İsrail aleyhine Güney Afrika tarafından Uluslararası Adalet Divanı’nda duruşma, Güney Afrika tarafını temsil eden hukukçuların başında yer alan Profesör John Dugard’ın sunumuyla başladı.
Dugard, apartheid döneminde Güney Afrika’da yaşamış ve aktif şekilde apartheide karşı durmuş bir hukukçu olarak öne çıkıyor.
Dugard, Güney Afrika İsrail’le görüşme talebinde bulundu. Dugard şimdi Güney Afrika ile İsrail arasında UAD duruşmalarından önce gerçekleşen iletişimleri inceliyor.
Güney Afrika’nın davayı açmadan önce büyükelçilik aracılığıyla İsrail hükümetine ulaşmaya çalıştığını ekleyerek, “Soykırım eylemleri işlemek ve onu bu kadar güçlü bir dilde kınamak büyük bir eylemdir” dedi.
Dugard, yanıtın “Güney Afrika tarafından gündeme getirilen sorunları çözmede başarısız olduğunu ve bir anlaşmazlığın varlığını ne doğruladığını ne de reddettiğini” söyledi.
5 Ocak’ta Güney Afrika ikili bir toplantı talep etti ve İsrail, iki ülkenin temsilcilerinin UAD’deki duruşmaların bitiminden sonra “koordine olmaları” yönünde yanıt verdi. Güney Afrika ise böyle bir toplantının hiçbir işe yaramayacağını söyledi.
Profesör John Dugard: “Yetki meselesini ele alacağını söyledi.”
Soykırım Sözleşmesi kapsamındaki yükümlülüklerin “erga omnes, bir bütün olarak uluslararası topluma karşı yükümlülükler” olduğunu hatırlattı.
Dugard, “Bu sözleşmeye taraf devletler yalnızca soykırım eylemlerinden vazgeçmekle değil, aynı zamanda bunları önlemekle de yükümlüdür” diye ekledi.
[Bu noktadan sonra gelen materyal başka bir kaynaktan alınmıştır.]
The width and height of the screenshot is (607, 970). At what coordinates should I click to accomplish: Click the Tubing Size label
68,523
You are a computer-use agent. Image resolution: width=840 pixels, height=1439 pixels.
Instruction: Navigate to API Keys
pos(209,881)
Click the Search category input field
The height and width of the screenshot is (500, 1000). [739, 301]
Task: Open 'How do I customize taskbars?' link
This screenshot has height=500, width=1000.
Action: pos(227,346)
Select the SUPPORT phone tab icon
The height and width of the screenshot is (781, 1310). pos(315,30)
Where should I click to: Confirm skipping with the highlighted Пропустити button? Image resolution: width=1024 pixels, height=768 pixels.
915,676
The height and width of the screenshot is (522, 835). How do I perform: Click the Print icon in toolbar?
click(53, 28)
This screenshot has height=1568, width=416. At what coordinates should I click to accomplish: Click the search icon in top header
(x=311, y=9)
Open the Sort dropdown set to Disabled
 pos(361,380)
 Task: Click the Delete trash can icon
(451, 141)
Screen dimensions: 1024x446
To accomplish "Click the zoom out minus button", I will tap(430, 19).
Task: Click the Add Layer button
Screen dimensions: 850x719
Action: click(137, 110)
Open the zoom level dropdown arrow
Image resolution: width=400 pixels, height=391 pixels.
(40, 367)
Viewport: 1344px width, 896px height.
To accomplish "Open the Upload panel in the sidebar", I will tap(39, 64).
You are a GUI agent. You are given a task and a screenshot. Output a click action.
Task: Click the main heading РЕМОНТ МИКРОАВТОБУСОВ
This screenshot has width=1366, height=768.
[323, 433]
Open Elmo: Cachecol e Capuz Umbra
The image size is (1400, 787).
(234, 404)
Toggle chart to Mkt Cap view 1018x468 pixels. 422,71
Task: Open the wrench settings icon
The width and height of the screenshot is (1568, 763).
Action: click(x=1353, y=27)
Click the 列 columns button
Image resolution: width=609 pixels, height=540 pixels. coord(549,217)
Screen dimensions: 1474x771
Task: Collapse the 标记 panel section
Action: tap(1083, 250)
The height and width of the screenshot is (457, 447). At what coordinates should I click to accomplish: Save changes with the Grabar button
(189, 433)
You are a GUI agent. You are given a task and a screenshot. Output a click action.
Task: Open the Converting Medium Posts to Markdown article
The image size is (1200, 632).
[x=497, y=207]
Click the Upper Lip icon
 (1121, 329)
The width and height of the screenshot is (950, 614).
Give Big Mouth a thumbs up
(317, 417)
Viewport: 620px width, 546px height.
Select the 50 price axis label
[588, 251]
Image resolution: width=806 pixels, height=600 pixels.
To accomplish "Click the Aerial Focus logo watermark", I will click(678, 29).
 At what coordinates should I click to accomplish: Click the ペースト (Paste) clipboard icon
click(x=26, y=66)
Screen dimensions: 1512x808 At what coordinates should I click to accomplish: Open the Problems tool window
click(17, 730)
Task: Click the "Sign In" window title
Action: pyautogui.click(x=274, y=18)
Güney Afrika’yı temsil eden avukatlardan Adila Hassim, soykırımın delillerinin başvuru dosyasında mevcut olduğunu ve BM kurumlarınca da tescil edildiğini belirterek,
“(İsrail’in) Eylemleri, soykırım sonucunun çıkarılabileceği sistematik davranış kalıbı göstermektedir.” dedi. İsrail’in öldürdüğü kişilerin sayısının “Gazze’de hiçbir yerin güvenli olmadığını” gösterdiğine dikkati çeken Hassim, Gazzelilerin bir kısmının, İsrail’in “güvenli koridor” ilan ettiği bölgelerde öldürüldüğünün altını çizdi.
Hassim, “İsrail, her bir bombanın kaç sivilin hayatına mal olacağının tam olarak bilincinde olarak benzersiz ve emsalsiz sayıda sivili öldürmüştür.” değerlendirmesinde bulundu.
Öte yandan, İsrail’in Gazze’ye insani yardımları da “ısrarla” engellemeye devam ettiğini vurgulayan Hassim, Gazze’ye yeterli gıda, kıyafet ve hijyen malzemelerinin teslim edilemediğini, Gazzelilerin temiz suya erişimlerinin engellendiğini dile getirdi.
Hassim, soykırımın önceden ilan edilemeyeceğini ancak Uluslararası Adalet Divanı’nın soykırımı tespit edebileceğini belirterek, Divan’dan ihtiyati tedbir kararı almasını istedi.
Güney Afrika’nın bir diğer Avukatı Ngcukaitobi; ‘İsrail Knesset’inde soykırım söylemi yaygındır.’
Knesset üyeleri defalarca Gazze’nin yok edilmesi, dümdüz edilmesi, silinmesi ve ezilmesi yönünde çağrıda bulundu.
Gazze’de hiç masum olmadığını defalarca ileri sürerek, olaylara karışmayan Gazzeliler için üzülen herkesten üzüntü duydular.
İsrailli milletvekilleri acımasızca havadan bombalama çağrısında bulunurken, bazıları nükleer silah kullanımını savundu.
Gazeteciler ve yorumcular kadınların, hamile kadınların ve bebeklerin de düşman olduğunu, Gazze Şeridi’nin mezbahaya dönüştürülmesi gerektiğini duyurdu.
İsrail’in bu tür soykırım kışkırtmalarını kasıtlı olarak kınamaması, önlememesi ve cezalandırmaması, başlı başına Soykırım Sözleşmesi’nin ağır bir ihlali anlamına gelmektedir.